• **TASK STATEMENT**
Could you reproduce the lines below from the one with "You are a computer-use" through the one with "the green location"? Keep both ends and add nothing.

• **MATERIAL PROVIDED**
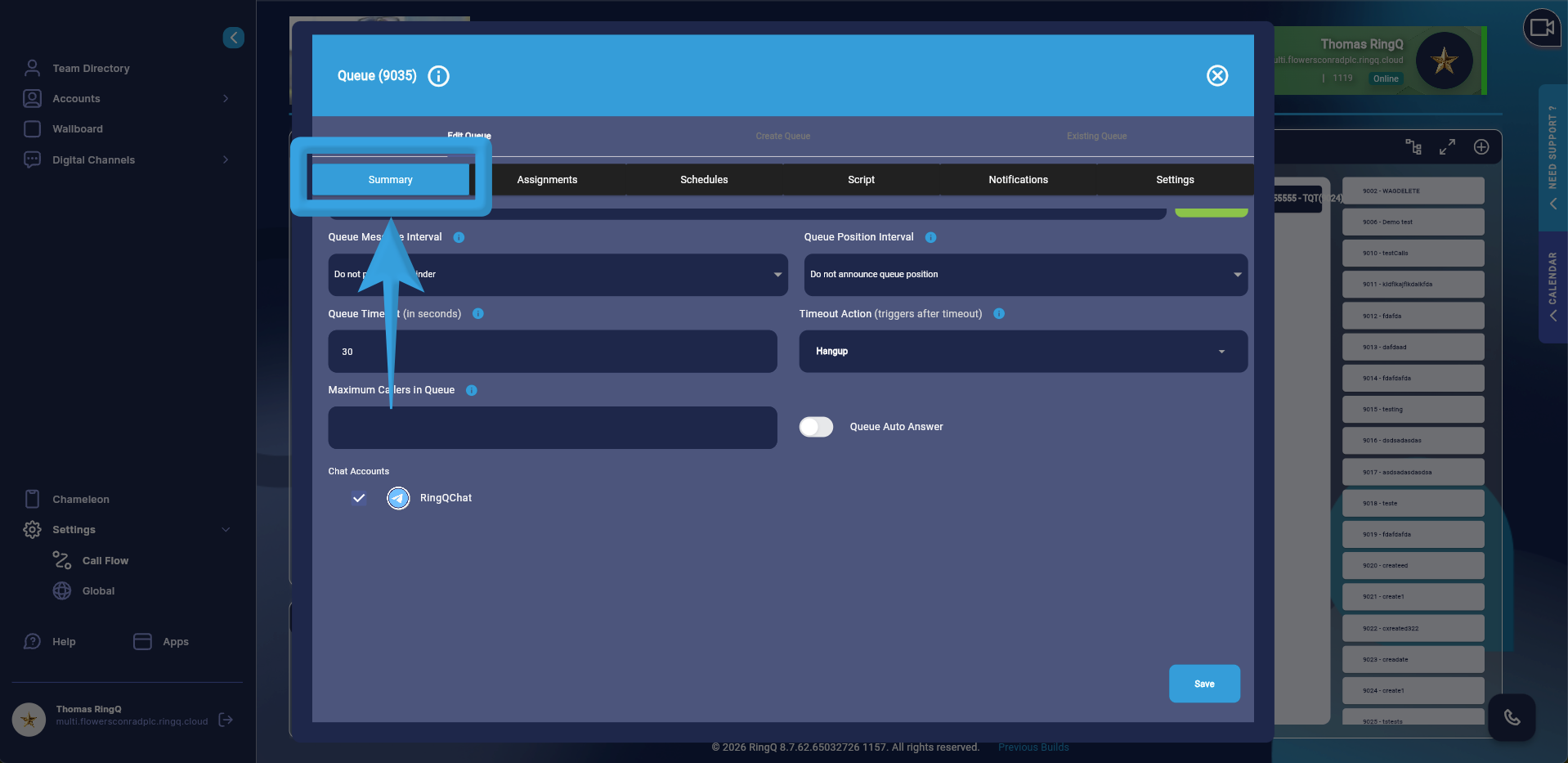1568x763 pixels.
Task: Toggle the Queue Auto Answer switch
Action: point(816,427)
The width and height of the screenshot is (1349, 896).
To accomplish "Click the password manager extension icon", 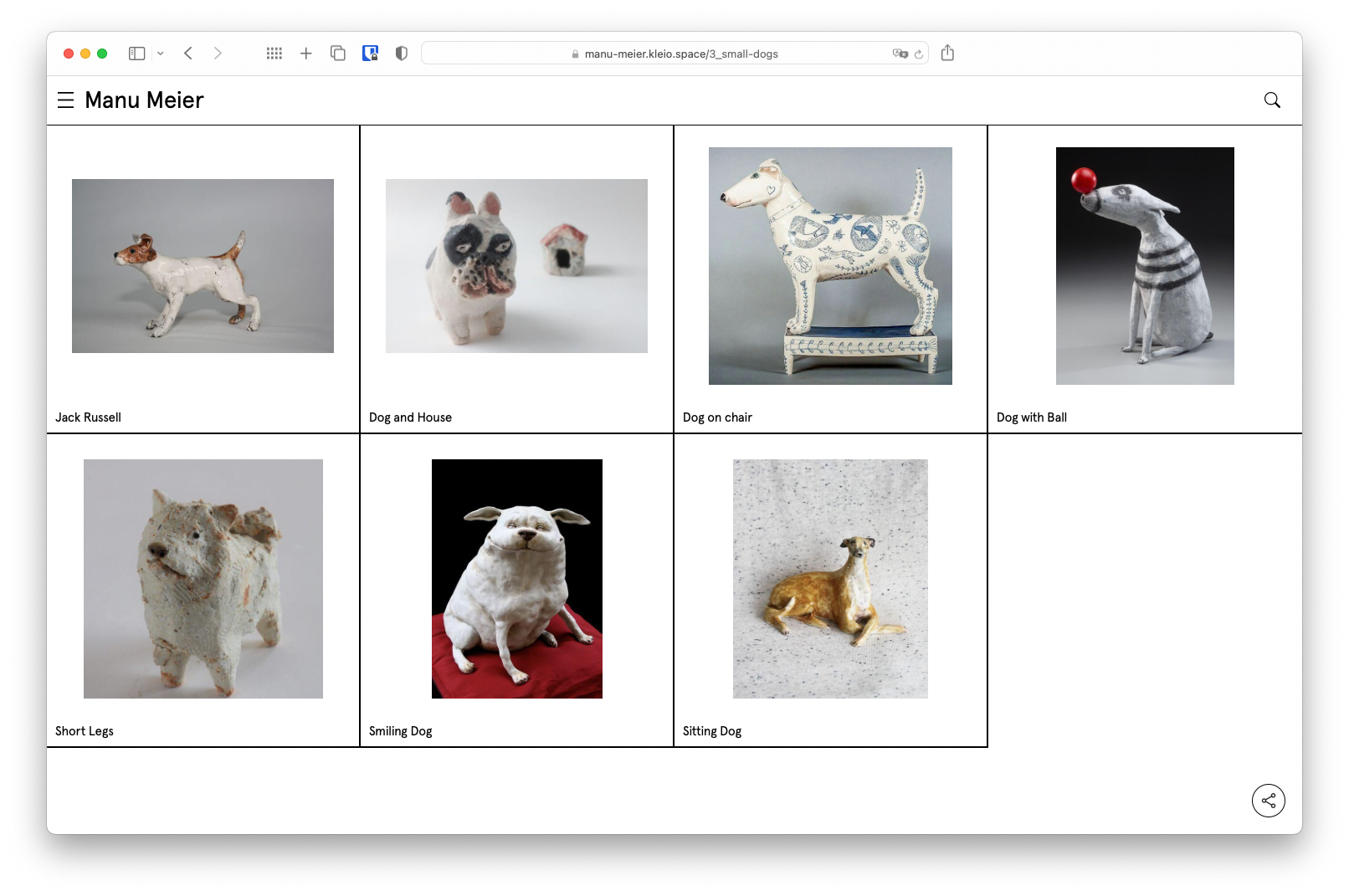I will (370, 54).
...
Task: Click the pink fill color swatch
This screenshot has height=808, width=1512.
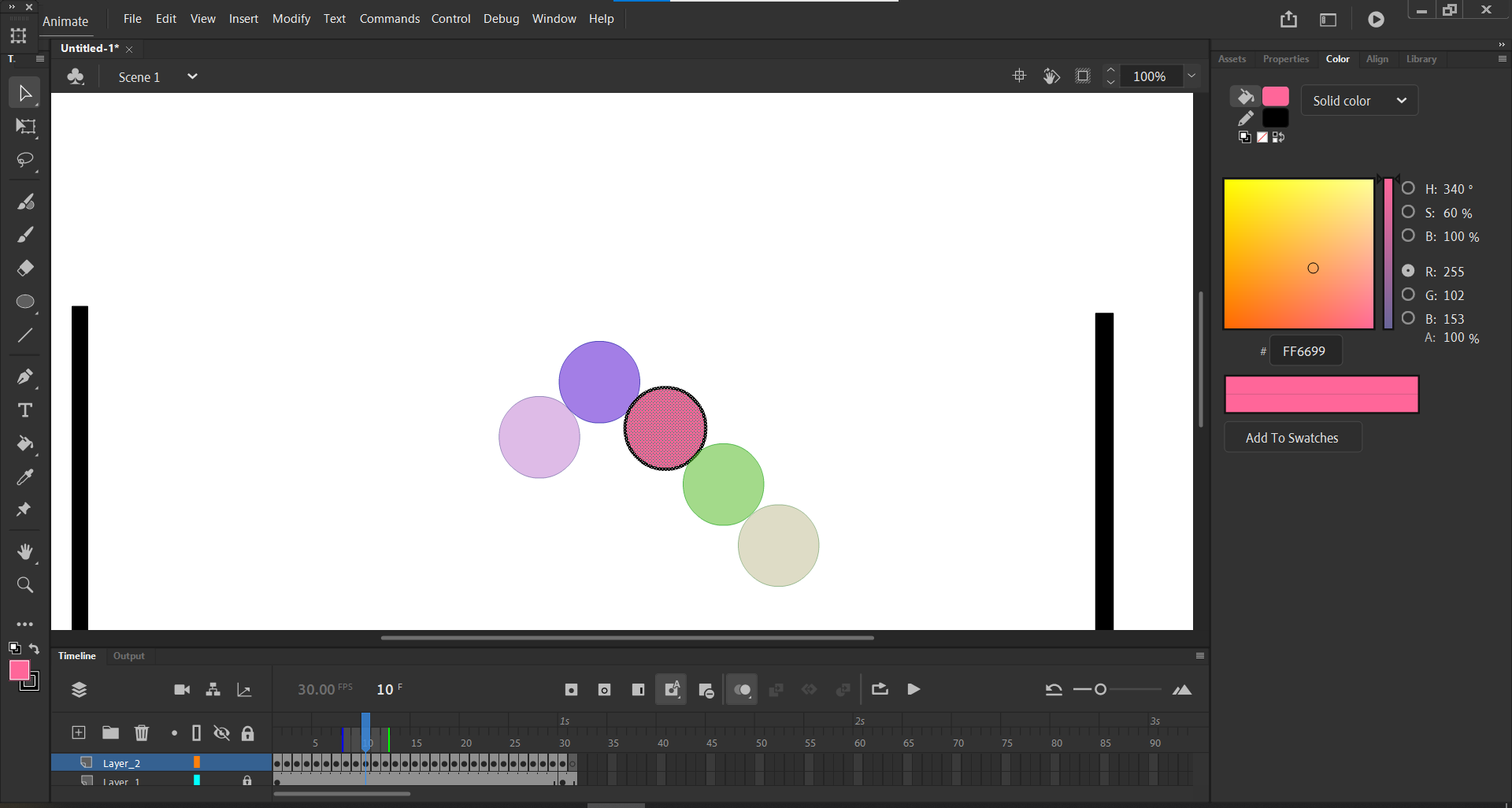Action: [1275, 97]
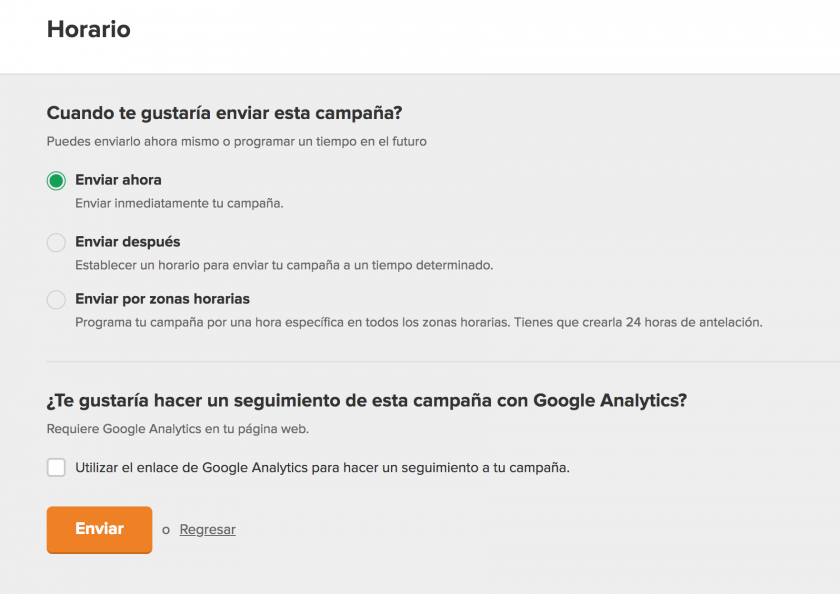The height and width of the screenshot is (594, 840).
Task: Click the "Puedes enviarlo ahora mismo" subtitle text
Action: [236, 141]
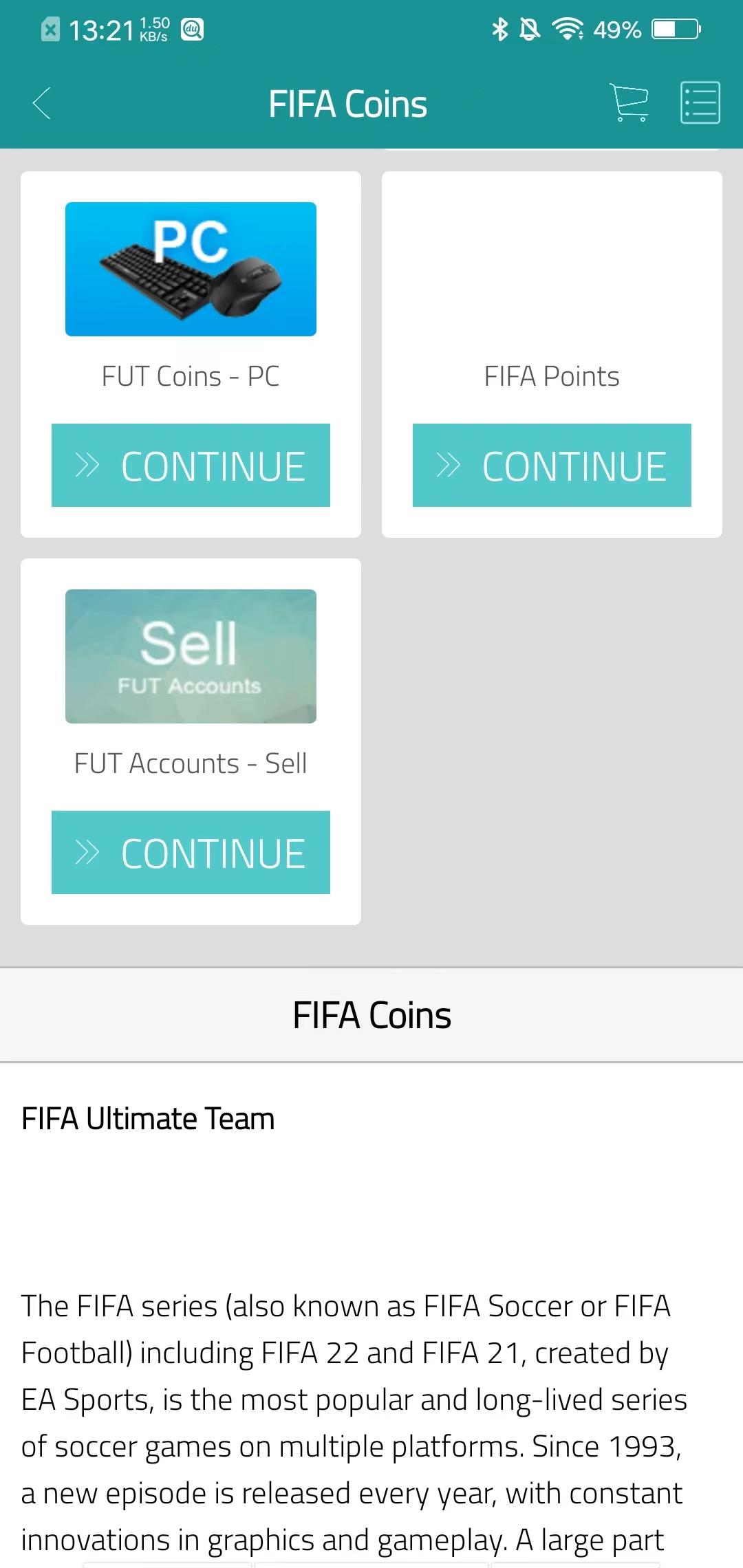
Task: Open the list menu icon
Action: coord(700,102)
---
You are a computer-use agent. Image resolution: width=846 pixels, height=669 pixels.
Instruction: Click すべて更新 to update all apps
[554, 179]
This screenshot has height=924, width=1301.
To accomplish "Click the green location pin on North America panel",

• **TASK ANSWER**
You are a computer-use agent. Image resolution: width=846 pixels, height=669 pixels.
Instruction: Click すべて更新 to update all apps
[554, 179]
This screenshot has height=924, width=1301.
To accomplish "Click the green location pin on North America panel",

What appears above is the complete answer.